### AIM OF THE EXERCISE
What is needed is a word-for-word restatement of all the entries.

### RECORDS SUPPLIED
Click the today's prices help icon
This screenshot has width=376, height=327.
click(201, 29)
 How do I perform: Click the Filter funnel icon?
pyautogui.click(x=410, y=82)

### RESPONSE TO THIS TASK
Click the today's prices help icon
This screenshot has width=376, height=327.
click(201, 29)
 How do I perform: Click the Filter funnel icon?
pyautogui.click(x=410, y=82)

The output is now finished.